If a line in the records below contains the word "dots", copy it out.

_Records:_
Start of Block
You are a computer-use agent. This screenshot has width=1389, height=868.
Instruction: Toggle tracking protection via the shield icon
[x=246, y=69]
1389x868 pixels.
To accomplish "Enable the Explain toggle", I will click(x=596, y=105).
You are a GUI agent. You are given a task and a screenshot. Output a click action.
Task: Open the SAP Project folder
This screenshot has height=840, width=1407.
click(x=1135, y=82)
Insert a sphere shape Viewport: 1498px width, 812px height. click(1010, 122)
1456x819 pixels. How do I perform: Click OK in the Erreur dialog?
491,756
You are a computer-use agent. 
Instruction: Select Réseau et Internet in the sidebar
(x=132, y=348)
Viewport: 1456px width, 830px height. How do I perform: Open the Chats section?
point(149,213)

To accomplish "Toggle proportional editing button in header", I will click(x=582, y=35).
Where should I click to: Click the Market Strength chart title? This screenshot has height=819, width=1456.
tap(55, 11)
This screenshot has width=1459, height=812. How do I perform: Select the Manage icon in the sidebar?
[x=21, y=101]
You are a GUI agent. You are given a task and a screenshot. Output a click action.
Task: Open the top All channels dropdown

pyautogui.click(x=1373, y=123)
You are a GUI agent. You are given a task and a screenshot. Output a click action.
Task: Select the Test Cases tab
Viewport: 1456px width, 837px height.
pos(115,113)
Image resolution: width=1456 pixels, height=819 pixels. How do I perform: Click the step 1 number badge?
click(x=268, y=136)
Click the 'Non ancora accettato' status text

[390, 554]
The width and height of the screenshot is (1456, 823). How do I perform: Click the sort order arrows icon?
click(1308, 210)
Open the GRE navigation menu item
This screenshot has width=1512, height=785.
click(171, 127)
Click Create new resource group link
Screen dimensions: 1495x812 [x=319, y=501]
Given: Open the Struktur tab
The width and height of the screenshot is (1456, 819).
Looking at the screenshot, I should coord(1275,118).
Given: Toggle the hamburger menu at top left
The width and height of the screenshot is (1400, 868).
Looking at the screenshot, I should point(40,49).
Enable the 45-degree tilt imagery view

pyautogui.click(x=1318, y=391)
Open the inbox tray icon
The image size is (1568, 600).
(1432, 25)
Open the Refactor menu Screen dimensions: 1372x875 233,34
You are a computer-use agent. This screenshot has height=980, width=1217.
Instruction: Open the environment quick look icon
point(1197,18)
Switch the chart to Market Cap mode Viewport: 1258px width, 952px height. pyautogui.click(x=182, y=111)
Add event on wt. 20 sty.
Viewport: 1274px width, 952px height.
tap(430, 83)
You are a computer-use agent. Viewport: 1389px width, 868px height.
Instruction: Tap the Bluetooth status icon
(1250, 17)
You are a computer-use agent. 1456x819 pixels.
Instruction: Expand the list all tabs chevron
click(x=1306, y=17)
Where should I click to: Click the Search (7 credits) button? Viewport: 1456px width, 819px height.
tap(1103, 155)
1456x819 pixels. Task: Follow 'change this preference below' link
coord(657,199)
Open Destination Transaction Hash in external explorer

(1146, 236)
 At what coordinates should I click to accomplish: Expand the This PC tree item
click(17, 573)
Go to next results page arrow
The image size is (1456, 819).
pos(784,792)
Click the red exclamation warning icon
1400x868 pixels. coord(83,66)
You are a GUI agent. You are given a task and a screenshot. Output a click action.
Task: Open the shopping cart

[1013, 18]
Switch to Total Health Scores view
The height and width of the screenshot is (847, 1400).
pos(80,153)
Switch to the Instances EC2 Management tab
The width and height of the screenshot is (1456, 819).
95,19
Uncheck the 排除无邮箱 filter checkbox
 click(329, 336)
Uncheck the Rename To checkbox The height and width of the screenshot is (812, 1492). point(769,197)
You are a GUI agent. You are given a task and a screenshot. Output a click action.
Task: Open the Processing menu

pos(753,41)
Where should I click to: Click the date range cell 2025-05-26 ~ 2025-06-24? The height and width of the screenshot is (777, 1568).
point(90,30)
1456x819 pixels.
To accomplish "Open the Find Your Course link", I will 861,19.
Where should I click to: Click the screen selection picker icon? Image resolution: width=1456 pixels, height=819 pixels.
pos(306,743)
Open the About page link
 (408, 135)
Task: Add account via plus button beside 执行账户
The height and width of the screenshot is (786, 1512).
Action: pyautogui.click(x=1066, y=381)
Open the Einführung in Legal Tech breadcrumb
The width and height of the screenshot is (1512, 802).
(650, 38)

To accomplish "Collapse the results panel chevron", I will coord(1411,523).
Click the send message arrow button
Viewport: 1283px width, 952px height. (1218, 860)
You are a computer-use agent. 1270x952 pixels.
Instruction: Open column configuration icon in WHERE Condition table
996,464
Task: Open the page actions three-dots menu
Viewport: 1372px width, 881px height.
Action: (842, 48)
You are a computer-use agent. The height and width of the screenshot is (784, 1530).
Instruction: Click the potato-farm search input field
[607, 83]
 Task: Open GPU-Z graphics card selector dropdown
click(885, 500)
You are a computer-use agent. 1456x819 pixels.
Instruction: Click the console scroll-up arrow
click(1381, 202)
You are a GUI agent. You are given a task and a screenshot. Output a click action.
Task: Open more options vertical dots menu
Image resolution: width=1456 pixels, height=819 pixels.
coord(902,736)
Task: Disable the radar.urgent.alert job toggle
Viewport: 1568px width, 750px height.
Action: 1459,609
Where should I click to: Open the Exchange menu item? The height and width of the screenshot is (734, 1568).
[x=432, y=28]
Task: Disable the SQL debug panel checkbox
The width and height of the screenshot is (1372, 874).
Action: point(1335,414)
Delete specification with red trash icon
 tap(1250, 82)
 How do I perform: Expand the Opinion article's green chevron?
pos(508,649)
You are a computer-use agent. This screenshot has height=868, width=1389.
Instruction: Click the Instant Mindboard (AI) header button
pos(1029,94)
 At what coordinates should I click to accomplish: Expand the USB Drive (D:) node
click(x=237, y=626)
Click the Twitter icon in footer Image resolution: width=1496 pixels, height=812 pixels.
End of Block
_Response below:_
Task: Open the page actions three-dots menu
Task: Open more options vertical dots menu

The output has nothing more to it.